Die Steiermark braucht
kein neues Zentralspital

Die Steiermark. Das Kärnten der 2020er Jahre. Verschuldet, abgesandelt, aber sexy. Wir zahlen immer noch für die Kulturhauptstadt Graz 2003, wir haben die City of Design, wir bewerben uns um Olympische Spiele - und wir leisten uns ein neues Krankenhaus auf der grünen Wiese, wofür wir drei gut funktionierende Spitäler zusperren.

Wir müssen erst eine leistungsfähige Straße zum neuen Zentralspital in Stainach-Pürgg bauen (was wir seit 40 Jahren nicht geschafft haben, weil wir dann den europäischen Transitverkehr ins Ennstal locken würden).

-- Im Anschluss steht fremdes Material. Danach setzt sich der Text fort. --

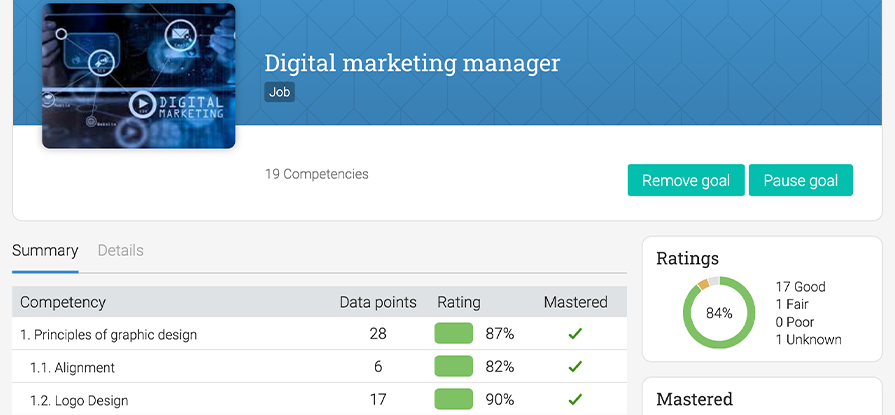Viewport: 895px width, 415px height.
Task: Open the Digital Marketing goal thumbnail
Action: pyautogui.click(x=139, y=76)
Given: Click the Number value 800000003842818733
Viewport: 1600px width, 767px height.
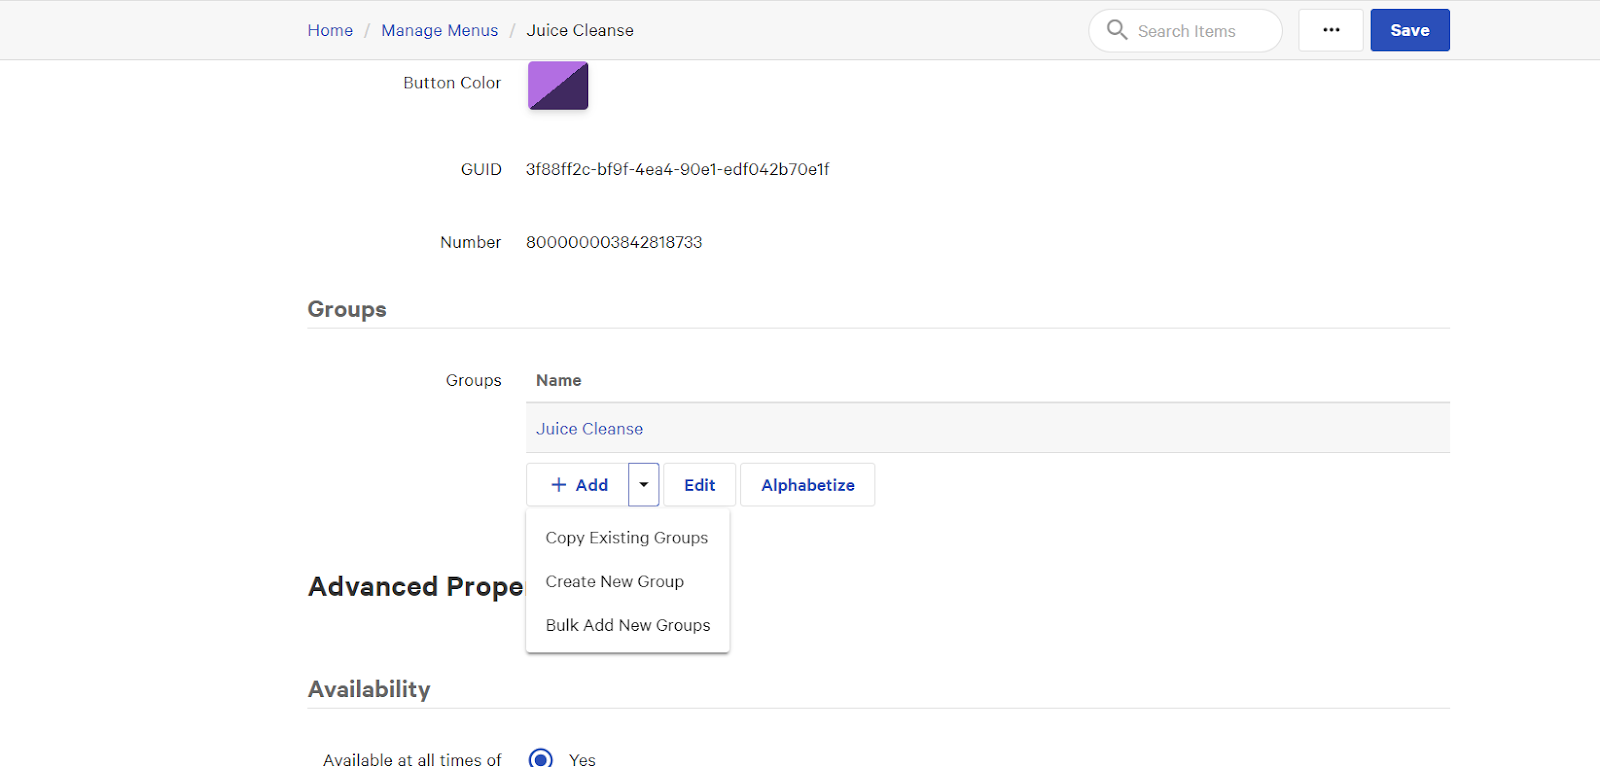Looking at the screenshot, I should 614,242.
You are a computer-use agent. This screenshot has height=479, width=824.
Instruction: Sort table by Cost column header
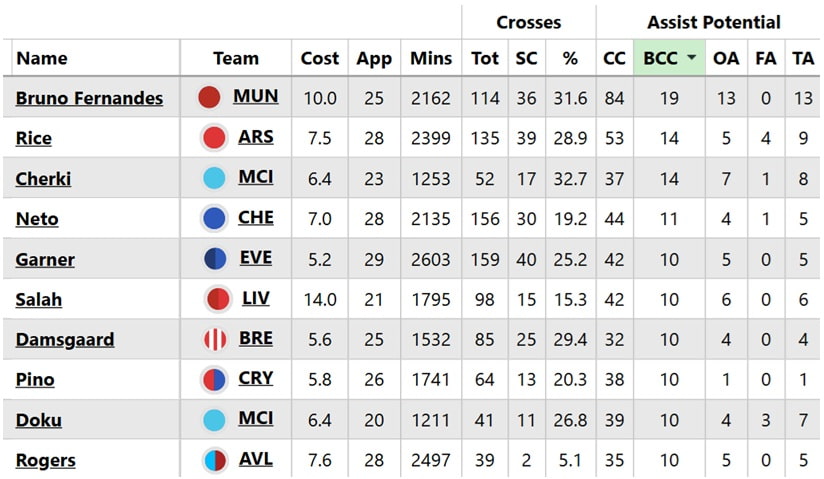320,59
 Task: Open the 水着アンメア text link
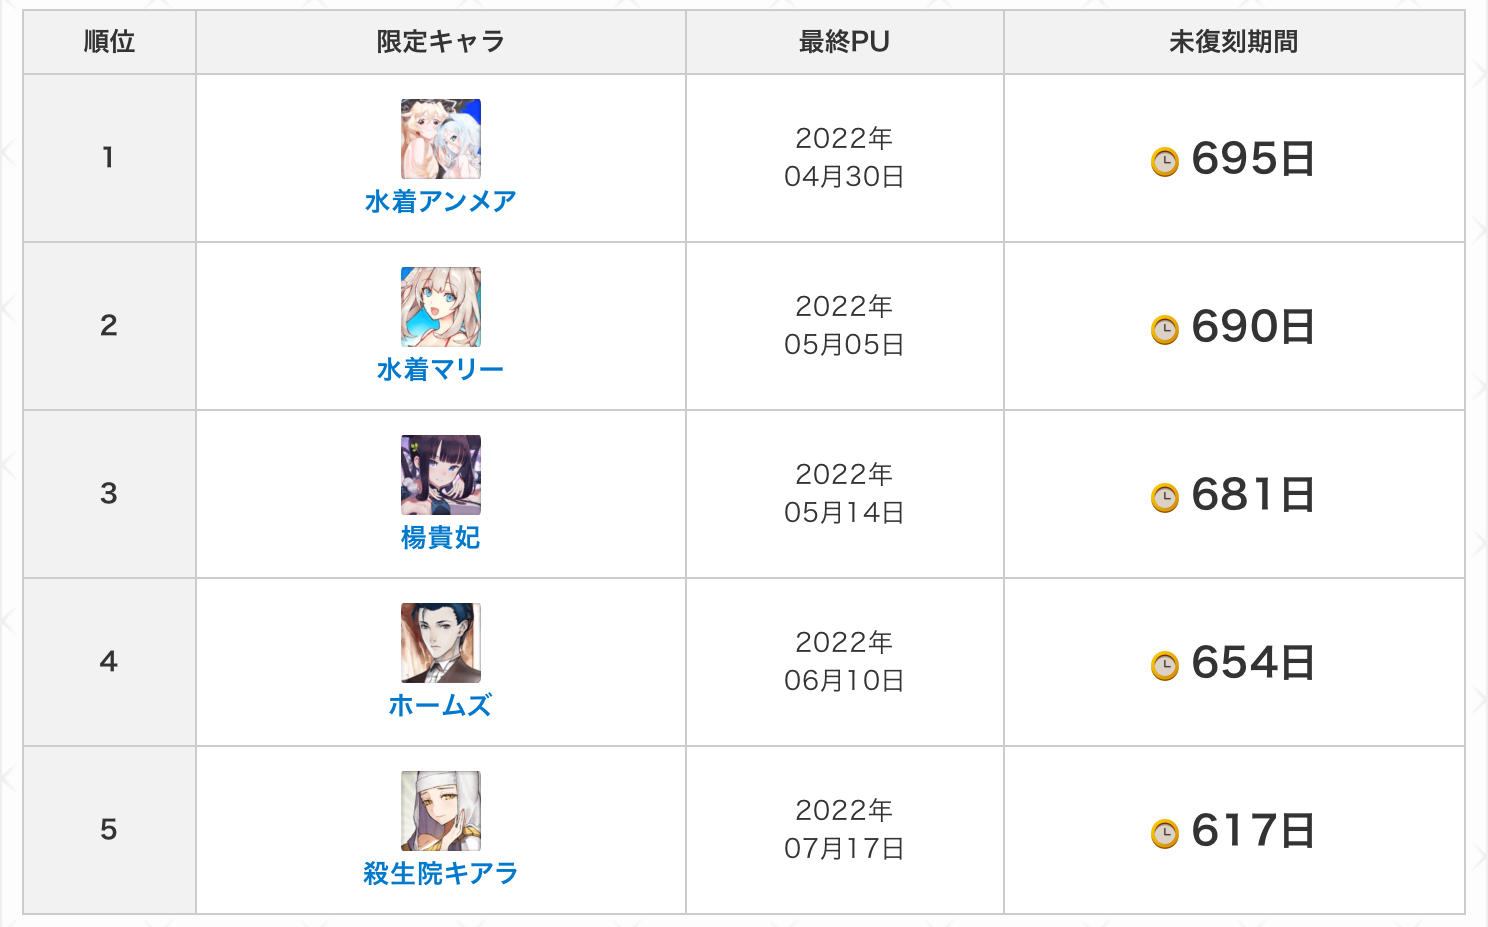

Wir müssten die Eisenbahnschienen der eingleisigen Kaiserin-Elisabeth-Bahn aus dem 19. Jahrhundert wohl auch einmal auf den Standard des 21. Jahrhunderts bringen.

In der Steiermark soll bei Stainach-Pürgg ein neues Spital gebaut werden. - © fotolia/s_l
In der Steiermark soll bei Stainach-Pürgg ein neues Spital gebaut werden. - © fotolia/s_l

Wir müssen die Sumpfwiese, auf der das neue Spital gebaut werden soll, erst einmal gegen Überschwemmungen - wie wir sie in den letzten Jahren dort immer wieder hatten - sichern (und den Europavogel Wachtelkönig umsiedeln).

Wir müssen sehr, sehr viele Millionen in die Hand nehmen - aber was soll’s. Unsere Landesregierung will ein neues Zentralspital in den sauren Wiesen bei Stainach, obwohl wir die bestehenden Spitäler Schladming, Bad Aussee und Rottenmann in den letzten Jahren mit Millionenaufwand auf den aktuellen Stand gebracht haben. Also zahlen wir. Oder präsentieren unserer prasserischen Landespolitik spätestens bei der Landtagswahl 2020 die Rechnung.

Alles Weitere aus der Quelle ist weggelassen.